WORK TO BE COMPLETED:
Go through the records and report each line in which the word "sidebar" occurs.

RECORDS TO USE:
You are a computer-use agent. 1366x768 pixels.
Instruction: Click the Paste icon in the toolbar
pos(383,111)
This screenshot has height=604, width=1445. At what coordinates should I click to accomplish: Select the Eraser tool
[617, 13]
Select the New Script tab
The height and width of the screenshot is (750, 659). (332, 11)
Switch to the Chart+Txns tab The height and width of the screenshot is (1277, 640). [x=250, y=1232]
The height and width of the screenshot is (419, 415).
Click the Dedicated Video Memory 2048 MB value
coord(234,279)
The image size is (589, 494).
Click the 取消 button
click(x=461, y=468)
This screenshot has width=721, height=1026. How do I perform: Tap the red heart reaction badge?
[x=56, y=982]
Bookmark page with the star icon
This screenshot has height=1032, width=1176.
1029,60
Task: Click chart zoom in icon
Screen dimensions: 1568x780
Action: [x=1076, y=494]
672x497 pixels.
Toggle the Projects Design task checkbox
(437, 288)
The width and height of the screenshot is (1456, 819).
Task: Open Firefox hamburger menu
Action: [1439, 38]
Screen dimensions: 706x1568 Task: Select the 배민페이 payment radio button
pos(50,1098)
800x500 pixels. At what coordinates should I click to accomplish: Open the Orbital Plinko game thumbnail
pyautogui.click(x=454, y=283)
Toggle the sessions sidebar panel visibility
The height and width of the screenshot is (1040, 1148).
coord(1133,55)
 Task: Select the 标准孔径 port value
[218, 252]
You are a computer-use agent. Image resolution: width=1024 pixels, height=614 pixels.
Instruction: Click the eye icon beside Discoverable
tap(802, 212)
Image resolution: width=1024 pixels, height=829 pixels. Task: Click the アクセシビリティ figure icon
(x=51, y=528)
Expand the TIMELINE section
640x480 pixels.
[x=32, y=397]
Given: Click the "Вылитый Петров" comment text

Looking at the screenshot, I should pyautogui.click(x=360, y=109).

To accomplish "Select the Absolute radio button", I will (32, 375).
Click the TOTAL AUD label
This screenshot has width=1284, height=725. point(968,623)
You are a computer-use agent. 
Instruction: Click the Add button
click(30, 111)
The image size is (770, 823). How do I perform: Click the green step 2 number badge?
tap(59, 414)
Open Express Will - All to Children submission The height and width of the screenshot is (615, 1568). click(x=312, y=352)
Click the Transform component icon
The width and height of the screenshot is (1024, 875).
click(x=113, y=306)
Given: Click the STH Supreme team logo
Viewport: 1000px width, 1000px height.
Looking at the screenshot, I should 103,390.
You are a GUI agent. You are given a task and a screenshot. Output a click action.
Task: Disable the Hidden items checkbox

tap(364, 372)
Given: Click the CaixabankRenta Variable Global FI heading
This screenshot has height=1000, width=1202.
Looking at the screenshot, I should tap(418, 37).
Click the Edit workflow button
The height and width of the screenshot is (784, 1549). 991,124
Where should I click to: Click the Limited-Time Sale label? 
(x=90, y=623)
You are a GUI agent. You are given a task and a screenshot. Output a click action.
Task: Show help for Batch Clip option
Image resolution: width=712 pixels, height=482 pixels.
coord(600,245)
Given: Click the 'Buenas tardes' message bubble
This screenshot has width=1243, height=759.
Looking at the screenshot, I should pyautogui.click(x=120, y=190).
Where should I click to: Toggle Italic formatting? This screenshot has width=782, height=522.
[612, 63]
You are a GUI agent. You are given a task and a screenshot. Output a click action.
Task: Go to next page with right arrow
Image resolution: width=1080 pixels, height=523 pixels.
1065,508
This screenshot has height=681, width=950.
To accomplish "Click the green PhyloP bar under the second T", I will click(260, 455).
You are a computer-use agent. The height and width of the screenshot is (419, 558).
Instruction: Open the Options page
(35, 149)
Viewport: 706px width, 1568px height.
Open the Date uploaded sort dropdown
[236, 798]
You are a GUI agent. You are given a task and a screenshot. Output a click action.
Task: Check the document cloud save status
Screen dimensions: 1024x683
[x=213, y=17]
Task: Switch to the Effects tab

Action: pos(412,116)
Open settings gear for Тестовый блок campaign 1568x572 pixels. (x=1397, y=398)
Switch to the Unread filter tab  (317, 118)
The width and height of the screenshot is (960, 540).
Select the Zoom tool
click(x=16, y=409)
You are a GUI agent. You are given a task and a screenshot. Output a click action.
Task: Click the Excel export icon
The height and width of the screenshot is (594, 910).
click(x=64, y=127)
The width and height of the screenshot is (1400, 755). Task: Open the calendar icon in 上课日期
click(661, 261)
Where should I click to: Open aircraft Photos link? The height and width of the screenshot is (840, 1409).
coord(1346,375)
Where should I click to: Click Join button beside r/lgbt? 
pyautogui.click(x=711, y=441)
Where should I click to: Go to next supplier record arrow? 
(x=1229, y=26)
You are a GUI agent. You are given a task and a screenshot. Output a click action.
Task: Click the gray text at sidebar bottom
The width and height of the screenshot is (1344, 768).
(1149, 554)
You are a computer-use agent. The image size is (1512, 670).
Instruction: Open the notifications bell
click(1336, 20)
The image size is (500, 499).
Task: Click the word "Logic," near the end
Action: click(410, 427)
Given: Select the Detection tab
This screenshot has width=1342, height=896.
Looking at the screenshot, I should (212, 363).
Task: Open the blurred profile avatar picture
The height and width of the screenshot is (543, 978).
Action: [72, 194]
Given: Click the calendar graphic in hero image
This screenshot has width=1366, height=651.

COMPLETED TASK:
Toggle the sessions sidebar panel visibility
Task: Click the gray text at sidebar bottom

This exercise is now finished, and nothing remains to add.